PROBLEM TO SOLVE: The reply to the records below should contain exactly the lines from the line with "Instruction: Click Finish video to export" through the line with "Copy order code", and nothing besides.

SUPPLIED RECORDS:
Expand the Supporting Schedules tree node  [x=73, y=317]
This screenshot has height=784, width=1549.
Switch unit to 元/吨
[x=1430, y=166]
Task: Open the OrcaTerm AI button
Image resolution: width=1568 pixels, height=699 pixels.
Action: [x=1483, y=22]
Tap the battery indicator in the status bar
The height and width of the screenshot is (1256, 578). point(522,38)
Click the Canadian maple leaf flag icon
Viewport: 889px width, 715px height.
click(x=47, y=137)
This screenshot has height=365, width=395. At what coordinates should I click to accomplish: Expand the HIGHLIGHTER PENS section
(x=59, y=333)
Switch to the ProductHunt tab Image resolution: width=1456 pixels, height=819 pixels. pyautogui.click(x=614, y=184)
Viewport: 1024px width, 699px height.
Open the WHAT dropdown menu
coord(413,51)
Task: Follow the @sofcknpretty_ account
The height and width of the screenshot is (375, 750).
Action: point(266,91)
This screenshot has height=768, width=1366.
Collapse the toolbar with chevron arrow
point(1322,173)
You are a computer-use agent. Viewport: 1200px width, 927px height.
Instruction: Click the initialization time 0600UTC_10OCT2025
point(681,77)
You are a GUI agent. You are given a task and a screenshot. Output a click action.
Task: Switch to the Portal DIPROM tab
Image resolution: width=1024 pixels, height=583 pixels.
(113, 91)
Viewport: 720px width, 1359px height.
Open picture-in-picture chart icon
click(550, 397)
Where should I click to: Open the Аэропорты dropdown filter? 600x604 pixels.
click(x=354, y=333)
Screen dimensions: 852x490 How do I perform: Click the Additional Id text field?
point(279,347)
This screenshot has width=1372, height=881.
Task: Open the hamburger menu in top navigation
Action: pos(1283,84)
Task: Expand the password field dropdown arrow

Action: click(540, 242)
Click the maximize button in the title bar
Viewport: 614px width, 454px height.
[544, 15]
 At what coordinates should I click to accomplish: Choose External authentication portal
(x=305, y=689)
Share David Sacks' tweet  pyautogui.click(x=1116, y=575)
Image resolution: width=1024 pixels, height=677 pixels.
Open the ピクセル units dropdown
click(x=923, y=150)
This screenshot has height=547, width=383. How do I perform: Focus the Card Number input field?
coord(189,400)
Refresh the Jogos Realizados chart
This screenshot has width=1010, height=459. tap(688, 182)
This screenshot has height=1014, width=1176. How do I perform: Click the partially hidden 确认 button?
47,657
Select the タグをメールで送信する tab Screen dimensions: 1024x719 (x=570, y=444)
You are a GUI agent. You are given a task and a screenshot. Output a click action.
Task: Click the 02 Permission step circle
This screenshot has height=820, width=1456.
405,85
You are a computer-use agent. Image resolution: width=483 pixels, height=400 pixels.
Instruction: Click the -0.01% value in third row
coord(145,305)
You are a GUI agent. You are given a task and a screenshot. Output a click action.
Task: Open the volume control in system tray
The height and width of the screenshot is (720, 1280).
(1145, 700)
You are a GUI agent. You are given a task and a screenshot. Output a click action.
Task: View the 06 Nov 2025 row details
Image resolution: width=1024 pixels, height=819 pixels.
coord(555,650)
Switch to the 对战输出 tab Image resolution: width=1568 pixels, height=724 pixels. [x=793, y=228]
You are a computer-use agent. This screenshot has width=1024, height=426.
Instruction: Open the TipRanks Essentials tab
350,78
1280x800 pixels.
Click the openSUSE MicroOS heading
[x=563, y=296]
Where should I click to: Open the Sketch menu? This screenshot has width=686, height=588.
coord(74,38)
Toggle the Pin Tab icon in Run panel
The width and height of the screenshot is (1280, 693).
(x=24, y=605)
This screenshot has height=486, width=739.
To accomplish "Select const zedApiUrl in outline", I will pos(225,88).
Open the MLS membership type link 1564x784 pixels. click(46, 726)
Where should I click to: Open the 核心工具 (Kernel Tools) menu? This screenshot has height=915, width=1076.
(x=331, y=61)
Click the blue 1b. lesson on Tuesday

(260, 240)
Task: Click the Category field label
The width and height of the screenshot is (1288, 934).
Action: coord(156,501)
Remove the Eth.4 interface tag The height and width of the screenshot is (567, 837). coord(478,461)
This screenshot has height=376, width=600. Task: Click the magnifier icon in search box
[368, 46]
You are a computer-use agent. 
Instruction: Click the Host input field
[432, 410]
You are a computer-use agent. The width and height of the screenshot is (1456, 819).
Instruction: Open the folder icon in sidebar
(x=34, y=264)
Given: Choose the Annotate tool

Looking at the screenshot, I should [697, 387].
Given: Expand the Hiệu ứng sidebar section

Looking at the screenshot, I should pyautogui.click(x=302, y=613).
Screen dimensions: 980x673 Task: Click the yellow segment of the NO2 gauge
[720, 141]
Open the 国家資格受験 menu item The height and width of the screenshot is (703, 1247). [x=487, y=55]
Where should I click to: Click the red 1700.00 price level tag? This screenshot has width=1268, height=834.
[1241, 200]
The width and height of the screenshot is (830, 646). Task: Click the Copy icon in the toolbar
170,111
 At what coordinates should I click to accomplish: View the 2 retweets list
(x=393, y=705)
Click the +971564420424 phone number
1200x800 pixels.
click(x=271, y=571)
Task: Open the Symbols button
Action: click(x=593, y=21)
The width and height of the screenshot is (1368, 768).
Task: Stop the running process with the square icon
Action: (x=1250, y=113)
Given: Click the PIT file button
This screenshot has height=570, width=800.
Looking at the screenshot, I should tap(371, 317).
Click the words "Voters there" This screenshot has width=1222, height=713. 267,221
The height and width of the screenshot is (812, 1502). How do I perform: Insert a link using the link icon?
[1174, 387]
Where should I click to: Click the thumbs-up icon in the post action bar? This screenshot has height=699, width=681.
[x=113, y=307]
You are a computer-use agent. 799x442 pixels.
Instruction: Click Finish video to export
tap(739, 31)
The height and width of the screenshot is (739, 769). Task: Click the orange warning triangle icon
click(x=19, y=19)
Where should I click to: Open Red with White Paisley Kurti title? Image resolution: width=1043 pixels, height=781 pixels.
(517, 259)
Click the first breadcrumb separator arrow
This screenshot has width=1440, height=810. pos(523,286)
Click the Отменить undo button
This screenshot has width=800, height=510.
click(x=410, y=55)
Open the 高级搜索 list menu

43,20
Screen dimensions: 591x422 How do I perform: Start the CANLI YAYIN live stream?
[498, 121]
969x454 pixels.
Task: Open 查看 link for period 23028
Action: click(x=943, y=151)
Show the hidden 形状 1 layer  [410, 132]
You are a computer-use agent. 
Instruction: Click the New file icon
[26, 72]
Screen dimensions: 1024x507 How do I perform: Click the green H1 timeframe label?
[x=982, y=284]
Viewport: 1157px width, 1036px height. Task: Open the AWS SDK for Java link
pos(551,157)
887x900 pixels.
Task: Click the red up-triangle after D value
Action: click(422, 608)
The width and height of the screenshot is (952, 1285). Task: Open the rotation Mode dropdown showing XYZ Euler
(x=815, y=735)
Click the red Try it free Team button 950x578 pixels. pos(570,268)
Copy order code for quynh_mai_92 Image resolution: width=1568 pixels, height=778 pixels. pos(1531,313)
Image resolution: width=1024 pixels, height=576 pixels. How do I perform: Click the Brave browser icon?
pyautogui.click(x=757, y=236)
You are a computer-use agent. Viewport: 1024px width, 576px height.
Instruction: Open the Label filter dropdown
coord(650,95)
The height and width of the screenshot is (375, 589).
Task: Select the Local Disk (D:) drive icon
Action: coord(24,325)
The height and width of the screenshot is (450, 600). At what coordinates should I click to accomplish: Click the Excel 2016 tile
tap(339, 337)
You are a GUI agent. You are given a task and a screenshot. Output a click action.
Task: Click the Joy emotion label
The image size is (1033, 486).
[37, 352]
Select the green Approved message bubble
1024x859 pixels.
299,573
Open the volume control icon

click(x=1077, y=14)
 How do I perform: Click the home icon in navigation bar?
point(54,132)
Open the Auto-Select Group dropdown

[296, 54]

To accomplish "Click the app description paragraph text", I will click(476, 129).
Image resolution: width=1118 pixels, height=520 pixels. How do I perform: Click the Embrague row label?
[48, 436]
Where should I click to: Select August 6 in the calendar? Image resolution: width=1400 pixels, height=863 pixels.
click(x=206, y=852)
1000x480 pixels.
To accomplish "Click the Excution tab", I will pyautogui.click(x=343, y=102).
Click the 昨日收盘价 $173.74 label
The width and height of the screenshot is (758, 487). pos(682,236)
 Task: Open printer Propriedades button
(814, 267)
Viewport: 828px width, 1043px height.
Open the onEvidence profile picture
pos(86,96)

WRITTEN RESPONSE:
Instruction: Click Finish video to export
tap(739, 31)
The height and width of the screenshot is (739, 769). Task: Click the orange warning triangle icon
click(x=19, y=19)
Where should I click to: Open Red with White Paisley Kurti title? Image resolution: width=1043 pixels, height=781 pixels.
(517, 259)
Click the first breadcrumb separator arrow
This screenshot has width=1440, height=810. pos(523,286)
Click the Отменить undo button
This screenshot has width=800, height=510.
click(x=410, y=55)
Open the 高级搜索 list menu

43,20
Screen dimensions: 591x422 How do I perform: Start the CANLI YAYIN live stream?
[498, 121]
969x454 pixels.
Task: Open 查看 link for period 23028
Action: click(x=943, y=151)
Show the hidden 形状 1 layer  [410, 132]
You are a computer-use agent. 
Instruction: Click the New file icon
[26, 72]
Screen dimensions: 1024x507 How do I perform: Click the green H1 timeframe label?
[x=982, y=284]
Viewport: 1157px width, 1036px height. Task: Open the AWS SDK for Java link
pos(551,157)
887x900 pixels.
Task: Click the red up-triangle after D value
Action: click(422, 608)
The width and height of the screenshot is (952, 1285). Task: Open the rotation Mode dropdown showing XYZ Euler
(x=815, y=735)
Click the red Try it free Team button 950x578 pixels. pos(570,268)
Copy order code for quynh_mai_92 Image resolution: width=1568 pixels, height=778 pixels. pos(1531,313)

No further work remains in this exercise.